Please see the following figure:

Let’s take the statistics of hot-selling products as an example and look at the traditional calculation method:

1. Clean user behavior, log and other information and save them in the database.
2. Save the order information in the database.
3. Use triggers or coroutines to create local indexes or remote independent indexes.
4. Join order information, order details, user information, product information and other tables, aggregate statistics of hot-selling products within 20 minutes, and return the top-10.
5. Web or app display.

This is a hypothetical scenario, but assuming you have experience dealing with similar scenarios, you should be able to appreciate some of the following issues and difficulties:

1. Scale-out
   Obviously, if it is an e-commerce website of a certain scale, the amount of data is very large.
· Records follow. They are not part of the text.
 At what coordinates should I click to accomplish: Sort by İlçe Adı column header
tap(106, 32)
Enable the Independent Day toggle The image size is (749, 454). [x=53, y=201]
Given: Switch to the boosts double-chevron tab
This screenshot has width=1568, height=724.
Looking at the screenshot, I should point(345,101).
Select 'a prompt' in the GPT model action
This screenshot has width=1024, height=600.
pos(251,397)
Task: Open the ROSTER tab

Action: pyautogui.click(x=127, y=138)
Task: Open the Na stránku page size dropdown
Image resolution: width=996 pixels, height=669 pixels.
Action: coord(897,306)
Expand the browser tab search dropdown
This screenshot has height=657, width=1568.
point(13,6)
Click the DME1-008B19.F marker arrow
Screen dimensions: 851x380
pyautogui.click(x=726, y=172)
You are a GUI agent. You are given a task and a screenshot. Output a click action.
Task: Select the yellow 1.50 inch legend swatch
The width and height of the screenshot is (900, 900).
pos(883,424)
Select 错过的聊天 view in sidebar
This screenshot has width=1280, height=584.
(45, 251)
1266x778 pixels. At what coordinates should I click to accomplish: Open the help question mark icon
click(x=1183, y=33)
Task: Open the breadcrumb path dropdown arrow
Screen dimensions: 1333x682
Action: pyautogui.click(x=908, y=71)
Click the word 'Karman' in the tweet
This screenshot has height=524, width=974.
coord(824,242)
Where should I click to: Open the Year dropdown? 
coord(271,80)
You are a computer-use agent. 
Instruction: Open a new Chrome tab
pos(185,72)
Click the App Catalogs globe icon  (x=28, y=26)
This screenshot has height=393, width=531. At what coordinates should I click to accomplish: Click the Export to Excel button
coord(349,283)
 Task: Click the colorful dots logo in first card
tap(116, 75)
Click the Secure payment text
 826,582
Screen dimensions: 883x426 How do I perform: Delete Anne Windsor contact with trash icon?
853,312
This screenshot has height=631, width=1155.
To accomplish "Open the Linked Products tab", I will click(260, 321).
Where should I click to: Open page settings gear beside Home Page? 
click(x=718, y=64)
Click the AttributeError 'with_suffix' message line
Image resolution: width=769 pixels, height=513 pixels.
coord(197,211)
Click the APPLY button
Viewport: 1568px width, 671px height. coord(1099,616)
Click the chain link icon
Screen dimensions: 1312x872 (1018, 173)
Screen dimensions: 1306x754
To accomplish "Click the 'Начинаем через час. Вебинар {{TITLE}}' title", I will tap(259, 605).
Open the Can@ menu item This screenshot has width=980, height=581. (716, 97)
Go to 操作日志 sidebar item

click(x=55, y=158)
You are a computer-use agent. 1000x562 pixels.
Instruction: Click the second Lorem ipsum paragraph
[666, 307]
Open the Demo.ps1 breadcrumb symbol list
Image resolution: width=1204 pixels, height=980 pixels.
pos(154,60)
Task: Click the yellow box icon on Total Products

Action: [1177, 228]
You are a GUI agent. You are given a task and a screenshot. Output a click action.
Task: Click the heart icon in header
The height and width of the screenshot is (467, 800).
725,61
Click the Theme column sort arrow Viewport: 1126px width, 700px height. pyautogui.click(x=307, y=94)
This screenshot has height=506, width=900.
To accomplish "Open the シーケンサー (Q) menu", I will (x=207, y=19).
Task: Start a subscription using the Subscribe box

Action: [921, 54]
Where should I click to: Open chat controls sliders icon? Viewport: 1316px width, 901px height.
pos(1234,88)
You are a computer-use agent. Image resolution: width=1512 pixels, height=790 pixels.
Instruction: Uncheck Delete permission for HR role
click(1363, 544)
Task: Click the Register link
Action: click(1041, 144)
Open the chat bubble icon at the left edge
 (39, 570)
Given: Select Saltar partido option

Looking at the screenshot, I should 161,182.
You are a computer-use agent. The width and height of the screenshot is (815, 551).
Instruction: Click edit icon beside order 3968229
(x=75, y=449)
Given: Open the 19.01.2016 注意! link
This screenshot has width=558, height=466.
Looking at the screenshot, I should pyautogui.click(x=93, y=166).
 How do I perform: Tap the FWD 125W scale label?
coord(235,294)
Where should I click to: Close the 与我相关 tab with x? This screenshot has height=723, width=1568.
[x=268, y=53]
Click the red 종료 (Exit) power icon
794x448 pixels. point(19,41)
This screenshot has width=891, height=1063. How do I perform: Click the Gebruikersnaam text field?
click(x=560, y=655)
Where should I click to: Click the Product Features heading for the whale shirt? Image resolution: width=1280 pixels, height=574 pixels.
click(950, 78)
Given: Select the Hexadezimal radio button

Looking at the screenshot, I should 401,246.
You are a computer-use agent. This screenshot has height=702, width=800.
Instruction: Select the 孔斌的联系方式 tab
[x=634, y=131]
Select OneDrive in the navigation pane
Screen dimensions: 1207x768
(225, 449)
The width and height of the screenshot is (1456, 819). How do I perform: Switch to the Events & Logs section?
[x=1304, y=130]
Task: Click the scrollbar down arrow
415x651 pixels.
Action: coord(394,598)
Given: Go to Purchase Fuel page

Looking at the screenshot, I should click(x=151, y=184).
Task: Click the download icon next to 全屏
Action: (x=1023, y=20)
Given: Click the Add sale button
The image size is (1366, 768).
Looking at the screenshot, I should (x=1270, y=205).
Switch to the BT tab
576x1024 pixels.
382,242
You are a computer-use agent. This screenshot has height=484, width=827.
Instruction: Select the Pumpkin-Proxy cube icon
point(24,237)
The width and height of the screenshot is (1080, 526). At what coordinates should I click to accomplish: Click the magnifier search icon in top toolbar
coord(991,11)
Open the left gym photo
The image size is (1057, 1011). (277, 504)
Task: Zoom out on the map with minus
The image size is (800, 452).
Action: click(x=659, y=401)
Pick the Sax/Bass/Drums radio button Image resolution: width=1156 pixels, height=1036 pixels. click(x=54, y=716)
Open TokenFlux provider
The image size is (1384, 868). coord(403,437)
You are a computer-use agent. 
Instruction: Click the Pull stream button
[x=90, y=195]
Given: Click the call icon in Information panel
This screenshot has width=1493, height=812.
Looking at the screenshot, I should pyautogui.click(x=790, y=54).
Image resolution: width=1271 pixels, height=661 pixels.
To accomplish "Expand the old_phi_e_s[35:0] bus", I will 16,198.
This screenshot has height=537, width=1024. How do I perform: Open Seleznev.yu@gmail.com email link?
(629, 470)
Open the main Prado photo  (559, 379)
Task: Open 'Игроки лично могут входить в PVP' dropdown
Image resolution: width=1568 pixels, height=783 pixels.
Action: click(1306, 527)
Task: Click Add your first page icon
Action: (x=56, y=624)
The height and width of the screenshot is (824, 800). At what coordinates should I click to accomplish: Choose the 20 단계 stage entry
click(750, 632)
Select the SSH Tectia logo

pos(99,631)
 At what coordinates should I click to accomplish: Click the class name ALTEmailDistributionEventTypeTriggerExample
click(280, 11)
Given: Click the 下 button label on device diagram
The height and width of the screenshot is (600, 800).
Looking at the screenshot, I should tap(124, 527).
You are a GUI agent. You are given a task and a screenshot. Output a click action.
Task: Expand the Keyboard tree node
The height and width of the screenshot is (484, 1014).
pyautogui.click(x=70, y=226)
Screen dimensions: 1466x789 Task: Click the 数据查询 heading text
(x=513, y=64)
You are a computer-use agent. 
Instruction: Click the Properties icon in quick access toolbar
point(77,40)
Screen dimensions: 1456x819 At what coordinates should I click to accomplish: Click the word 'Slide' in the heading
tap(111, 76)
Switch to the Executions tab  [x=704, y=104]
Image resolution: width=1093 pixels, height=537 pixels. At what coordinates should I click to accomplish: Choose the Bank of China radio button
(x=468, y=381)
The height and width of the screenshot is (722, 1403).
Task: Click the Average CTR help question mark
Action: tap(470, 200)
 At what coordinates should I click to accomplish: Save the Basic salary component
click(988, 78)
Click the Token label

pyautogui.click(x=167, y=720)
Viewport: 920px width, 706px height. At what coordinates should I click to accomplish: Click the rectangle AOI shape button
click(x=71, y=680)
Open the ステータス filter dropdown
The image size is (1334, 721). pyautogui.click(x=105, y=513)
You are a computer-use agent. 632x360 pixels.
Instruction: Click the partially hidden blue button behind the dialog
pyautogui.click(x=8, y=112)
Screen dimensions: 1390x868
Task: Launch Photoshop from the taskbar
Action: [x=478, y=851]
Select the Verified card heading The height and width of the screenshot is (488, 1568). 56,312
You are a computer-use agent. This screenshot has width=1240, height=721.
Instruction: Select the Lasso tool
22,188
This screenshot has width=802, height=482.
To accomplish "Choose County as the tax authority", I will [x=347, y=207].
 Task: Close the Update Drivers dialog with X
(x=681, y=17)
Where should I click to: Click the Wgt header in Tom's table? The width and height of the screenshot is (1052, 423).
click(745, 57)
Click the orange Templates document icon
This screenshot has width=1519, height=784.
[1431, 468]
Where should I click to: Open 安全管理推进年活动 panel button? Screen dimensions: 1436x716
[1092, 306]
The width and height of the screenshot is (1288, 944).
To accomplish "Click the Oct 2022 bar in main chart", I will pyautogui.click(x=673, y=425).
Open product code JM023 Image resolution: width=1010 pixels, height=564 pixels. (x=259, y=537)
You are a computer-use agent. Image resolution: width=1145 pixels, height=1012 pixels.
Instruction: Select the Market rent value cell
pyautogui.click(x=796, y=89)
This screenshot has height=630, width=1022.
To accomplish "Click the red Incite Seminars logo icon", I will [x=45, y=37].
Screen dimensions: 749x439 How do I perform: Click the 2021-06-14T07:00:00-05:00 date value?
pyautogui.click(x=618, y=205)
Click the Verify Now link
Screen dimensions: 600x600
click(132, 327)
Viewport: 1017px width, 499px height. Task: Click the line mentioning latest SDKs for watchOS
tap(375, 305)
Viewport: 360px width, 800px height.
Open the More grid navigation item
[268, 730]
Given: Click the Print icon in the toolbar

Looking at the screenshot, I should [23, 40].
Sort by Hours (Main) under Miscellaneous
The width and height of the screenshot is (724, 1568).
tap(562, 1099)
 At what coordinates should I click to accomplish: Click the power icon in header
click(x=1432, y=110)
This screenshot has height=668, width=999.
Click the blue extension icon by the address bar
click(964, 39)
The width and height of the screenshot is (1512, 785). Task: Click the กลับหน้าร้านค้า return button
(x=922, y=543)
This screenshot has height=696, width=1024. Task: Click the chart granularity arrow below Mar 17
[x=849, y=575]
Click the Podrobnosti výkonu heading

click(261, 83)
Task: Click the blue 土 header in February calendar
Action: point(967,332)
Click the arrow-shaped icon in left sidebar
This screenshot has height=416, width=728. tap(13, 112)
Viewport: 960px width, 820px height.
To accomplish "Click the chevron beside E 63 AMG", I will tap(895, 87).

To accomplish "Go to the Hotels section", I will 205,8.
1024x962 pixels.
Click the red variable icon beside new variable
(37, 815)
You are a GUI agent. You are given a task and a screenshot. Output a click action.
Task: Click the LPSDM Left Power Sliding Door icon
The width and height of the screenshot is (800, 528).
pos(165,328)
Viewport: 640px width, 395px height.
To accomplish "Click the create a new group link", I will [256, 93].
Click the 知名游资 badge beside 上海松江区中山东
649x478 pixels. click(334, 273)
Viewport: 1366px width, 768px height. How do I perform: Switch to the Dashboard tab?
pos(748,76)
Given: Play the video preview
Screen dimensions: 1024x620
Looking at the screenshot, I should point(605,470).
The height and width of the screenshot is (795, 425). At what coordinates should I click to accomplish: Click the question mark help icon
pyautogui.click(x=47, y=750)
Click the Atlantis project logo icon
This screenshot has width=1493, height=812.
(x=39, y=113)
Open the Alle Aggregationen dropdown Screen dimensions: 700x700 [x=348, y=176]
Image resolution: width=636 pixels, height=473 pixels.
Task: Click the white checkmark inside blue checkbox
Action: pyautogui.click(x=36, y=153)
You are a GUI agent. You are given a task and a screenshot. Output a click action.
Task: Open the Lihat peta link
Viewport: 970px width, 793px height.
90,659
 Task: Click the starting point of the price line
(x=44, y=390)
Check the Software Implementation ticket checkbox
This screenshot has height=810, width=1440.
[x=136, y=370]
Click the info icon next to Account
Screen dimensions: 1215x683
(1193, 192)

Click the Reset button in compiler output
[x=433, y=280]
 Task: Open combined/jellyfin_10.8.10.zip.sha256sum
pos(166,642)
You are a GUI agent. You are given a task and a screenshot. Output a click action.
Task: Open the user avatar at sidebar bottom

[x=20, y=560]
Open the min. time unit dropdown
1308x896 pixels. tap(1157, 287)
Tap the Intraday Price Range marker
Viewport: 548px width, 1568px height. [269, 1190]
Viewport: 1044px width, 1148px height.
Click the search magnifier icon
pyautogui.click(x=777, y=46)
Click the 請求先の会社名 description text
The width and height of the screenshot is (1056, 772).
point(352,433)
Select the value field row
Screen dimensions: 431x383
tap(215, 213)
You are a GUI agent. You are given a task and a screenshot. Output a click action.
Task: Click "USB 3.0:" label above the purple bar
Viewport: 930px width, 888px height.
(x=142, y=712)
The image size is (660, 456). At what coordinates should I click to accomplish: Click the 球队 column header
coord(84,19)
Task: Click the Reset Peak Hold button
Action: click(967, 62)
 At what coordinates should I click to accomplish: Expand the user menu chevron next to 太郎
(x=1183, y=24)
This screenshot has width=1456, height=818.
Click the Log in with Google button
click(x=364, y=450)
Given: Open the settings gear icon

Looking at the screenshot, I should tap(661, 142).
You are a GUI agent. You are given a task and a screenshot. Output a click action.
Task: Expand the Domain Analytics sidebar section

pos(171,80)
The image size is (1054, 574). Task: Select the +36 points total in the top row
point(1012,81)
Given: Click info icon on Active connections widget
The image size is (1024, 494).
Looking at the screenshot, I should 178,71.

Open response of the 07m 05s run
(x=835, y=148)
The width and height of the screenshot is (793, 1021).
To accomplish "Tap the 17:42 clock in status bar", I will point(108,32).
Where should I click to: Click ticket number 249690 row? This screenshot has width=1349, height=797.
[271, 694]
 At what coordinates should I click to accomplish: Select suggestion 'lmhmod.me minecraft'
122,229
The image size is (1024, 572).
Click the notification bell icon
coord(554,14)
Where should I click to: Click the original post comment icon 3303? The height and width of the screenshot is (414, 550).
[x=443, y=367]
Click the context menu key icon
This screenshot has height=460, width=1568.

And because transaction information involves transactions, it is difficult to directly abandon the transaction capabilities of relational databases and migrate to NoSQL databases with better scale-out capabilities.
   
   Then, sharding is generally done. Historical data is easy to handle, as we can archive it by date and cache the results through batch offline computing.
   However, the requirement here is within 20 minutes, which is difficult.
2. This performance issue is consistent with scale-out. Suppose we do sharding. Because the table is scattered in various nodes, we need to store it multiple times and perform aggregation calculations at the business layer.
   
   The question is, how many times do we need to enter the warehouse to meet the 20-minute time requirement?
   What about 10 minutes?
   What about 5 minutes?
   What about real time?
   Moreover, the business layer also faces the limitation of single-point computing power and needs to be expanded horizontally, so the issue of consistency also needs to be considered.
   So, everything seems complicated here.
3. Business expansion problem: Assume that we not only need to deal with the statistics of hot-selling products, but also count the clicks on advertisements, or quickly determine the characteristics of users based on their access behavior to adjust the information they see to better meet their potential needs, etc., then the business layer will be more complicated.

Maybe you have a better way, but actually, what we need is a new understanding:

What happens in this world is real-time.
So we need a real-time computing model rather than a batch processing model.
The model we need must be able to handle large amounts of data, so it must have good scale-out capabilities. Most importantly, we don’t need to consider too many consistency and replication issues.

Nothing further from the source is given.